전통적인 통계기반 예측모형 대신에 딥러닝에 포함되는 모형은 여러가지가 있지만 아무래도 워드2벡(word2vec) 을 가장 먼저 꼽고 있다.

데이터 준비

In [1]:
# -*- coding: utf-8 -*-

## 환경설정
import warnings
warnings.filterwarnings('ignore')

import pandas as pd
import numpy as np
import nltk

# 저자 제작 사용자정의 함수 가져오기
import sys
sys.path.insert(0, './code')
import text_normalizer as tn
In [2]:
data_df = pd.read_csv('data/clean_newsgroups.csv')
In [3]:
from sklearn.model_selection import train_test_split

train_corpus, test_corpus, train_label_nums, test_label_nums, train_label_names, test_label_names =\
                                 train_test_split(np.array(data_df['Clean Article']), np.array(data_df['Target Label']),
                                                       np.array(data_df['Target Name']), test_size=0.33, random_state=42)

train_corpus.shape, test_corpus.shape
Out[3]:
((12261,), (6039,))
In [4]:
tokenized_train = [tn.tokenizer.tokenize(text)
                   for text in train_corpus]
tokenized_test = [tn.tokenizer.tokenize(text)
                   for text in test_corpus]

예측모형 - 워드2벡

워드2벡(word2vec)이 포함된 라이브러리로 gensim이 선택되었다. 다음 명령어를 사용해서 gensim 라이브러리를 설치한다.

$ pip install -U gensim

In [5]:
import gensim
# build word2vec model
w2v_num_features = 100
w2v_model = gensim.models.Word2Vec(tokenized_train, size=w2v_num_features, window=100,
                                   min_count=2, sample=1e-3, sg=1, iter=5, workers=10)
In [6]:
def document_vectorizer(corpus, model, num_features):
    vocabulary = set(model.wv.index2word)
    
    def average_word_vectors(words, model, vocabulary, num_features):
        feature_vector = np.zeros((num_features,), dtype="float64")
        nwords = 0.
        
        for word in words:
            if word in vocabulary: 
                nwords = nwords + 1.
                feature_vector = np.add(feature_vector, model.wv[word])
        if nwords:
            feature_vector = np.divide(feature_vector, nwords)

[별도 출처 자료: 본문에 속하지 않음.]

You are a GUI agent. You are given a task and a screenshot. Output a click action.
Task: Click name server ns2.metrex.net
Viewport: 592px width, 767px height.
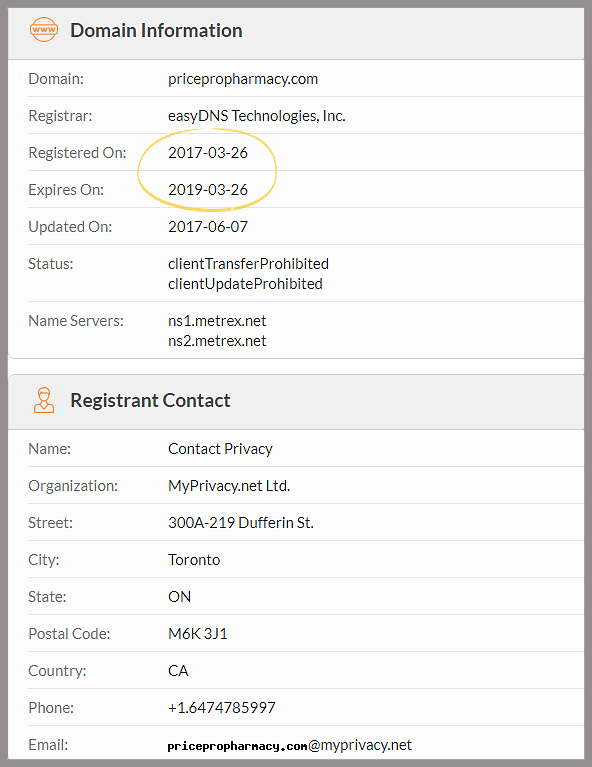[x=217, y=341]
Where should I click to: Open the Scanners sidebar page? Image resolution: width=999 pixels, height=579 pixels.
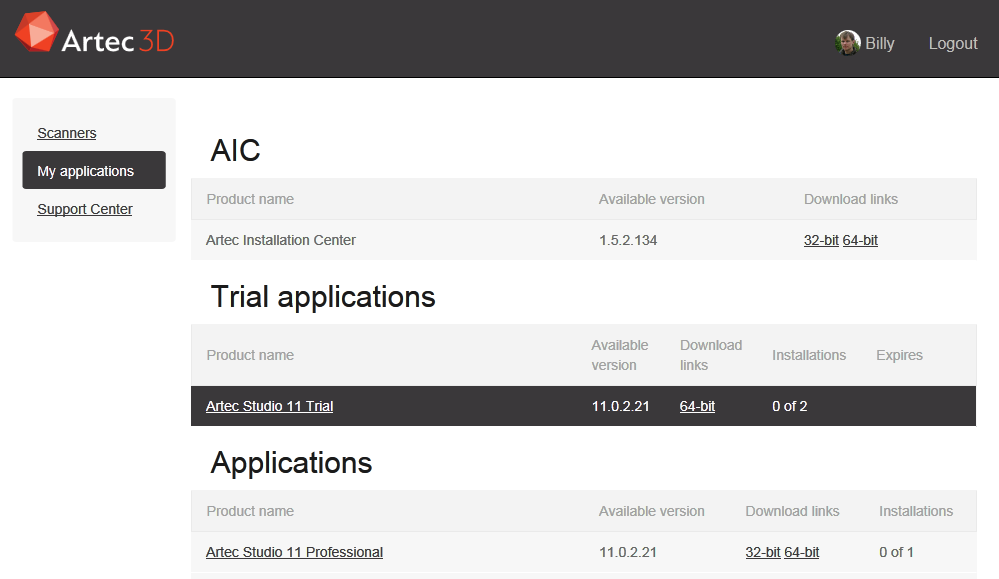(67, 133)
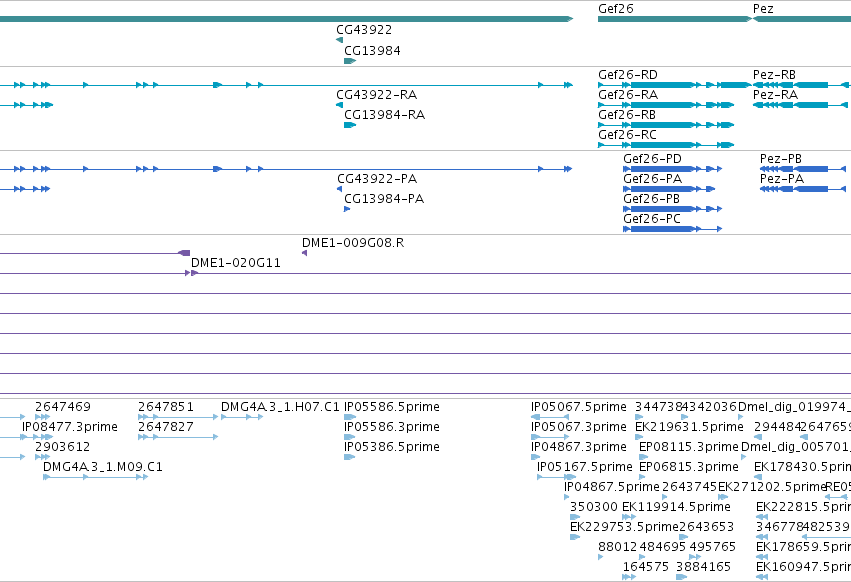Click the Pez-RB transcript feature
Screen dimensions: 851x582
pyautogui.click(x=802, y=85)
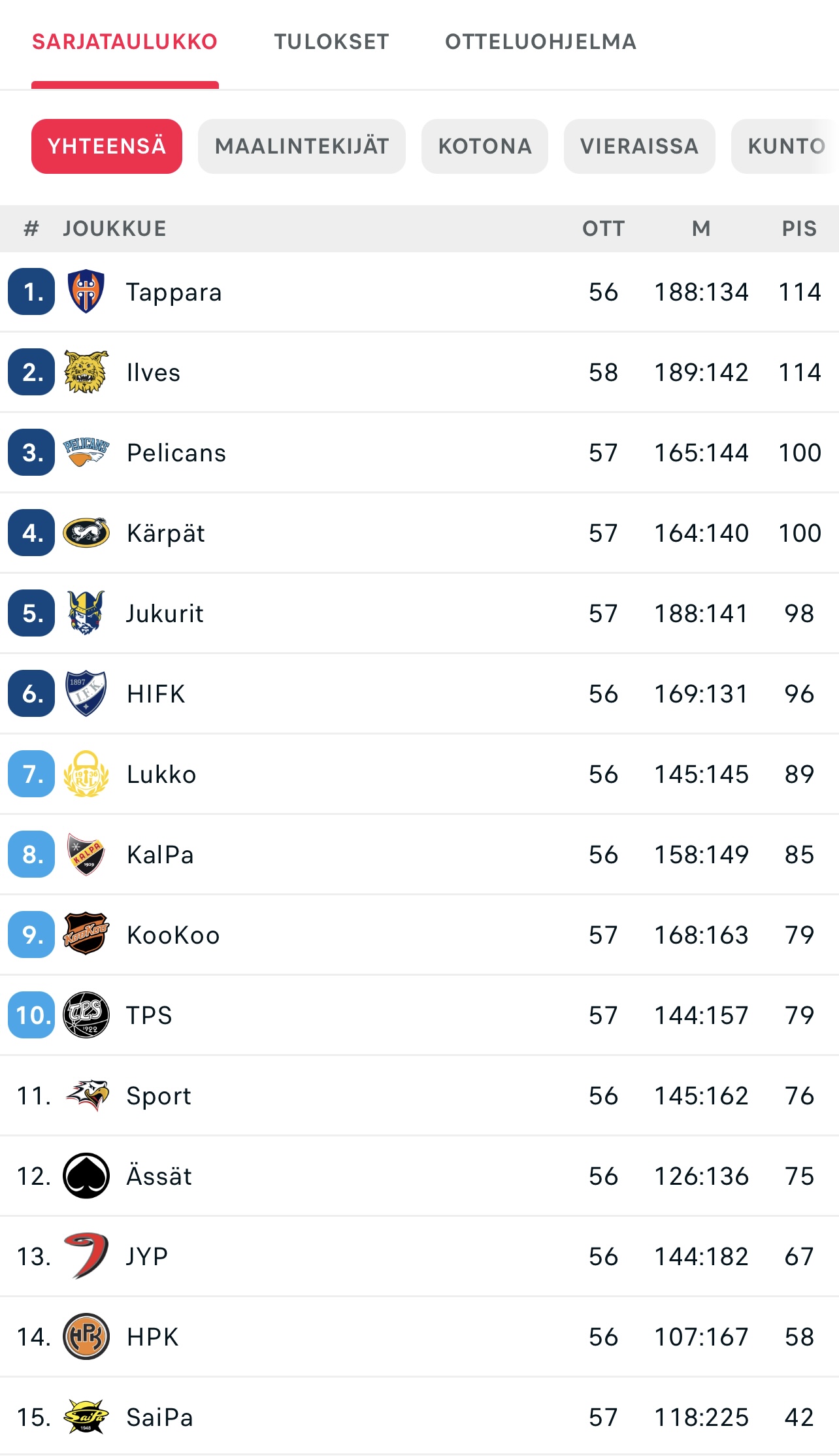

        return feature_vector

    features = [average_word_vectors(tokenized_sentence, model, vocabulary, num_features)
                    for tokenized_sentence in corpus]
    return np.array(features)
In [7]:
# generate averaged word vector features from word2vec model
avg_wv_train_features = document_vectorizer(corpus=tokenized_train, model=w2v_model,
                                                     num_features=w2v_num_features)
avg_wv_test_features = document_vectorizer(corpus=tokenized_test, model=w2v_model,
                                                    num_features=w2v_num_features)
In [8]:
print(f'Word2Vec model:> Train features shape: \t {avg_wv_train_features.shape}\n \
                         Test features shape: \t {avg_wv_test_features.shape}')
Word2Vec model:> Train features shape: 	 (12261, 100)
                          Test features shape: 	 (6039, 100)

예측모형 성능

In [9]:
from sklearn.model_selection import cross_val_score
from sklearn.linear_model import SGDClassifier

svm = SGDClassifier(loss='hinge', penalty='l2', random_state=42, max_iter=500)
svm.fit(avg_wv_train_features, train_label_names)
svm_w2v_cv_scores = cross_val_score(svm, avg_wv_train_features, train_label_names, cv=5)
svm_w2v_cv_mean_score = np.mean(svm_w2v_cv_scores)
print('CV Accuracy (5-fold):', svm_w2v_cv_scores)
print('Mean CV Accuracy:', svm_w2v_cv_mean_score)
svm_w2v_test_score = svm.score(avg_wv_test_features, test_label_names)
print('Test Accuracy:', svm_w2v_test_score)
CV Accuracy (5-fold): [0.71434376 0.69067969 0.73439412 0.70383987 0.700491  ]
Mean CV Accuracy: 0.7087496891738334
Test Accuracy: 0.692167577413479

예측모형 - GloVe

In [10]:
# feature engineering with GloVe model
train_nlp = [tn.nlp(item) for item in train_corpus]
train_glove_features = np.array([item.vector for item in train_nlp])

test_nlp = [tn.nlp(item) for item in test_corpus]
test_glove_features = np.array([item.vector for item in test_nlp])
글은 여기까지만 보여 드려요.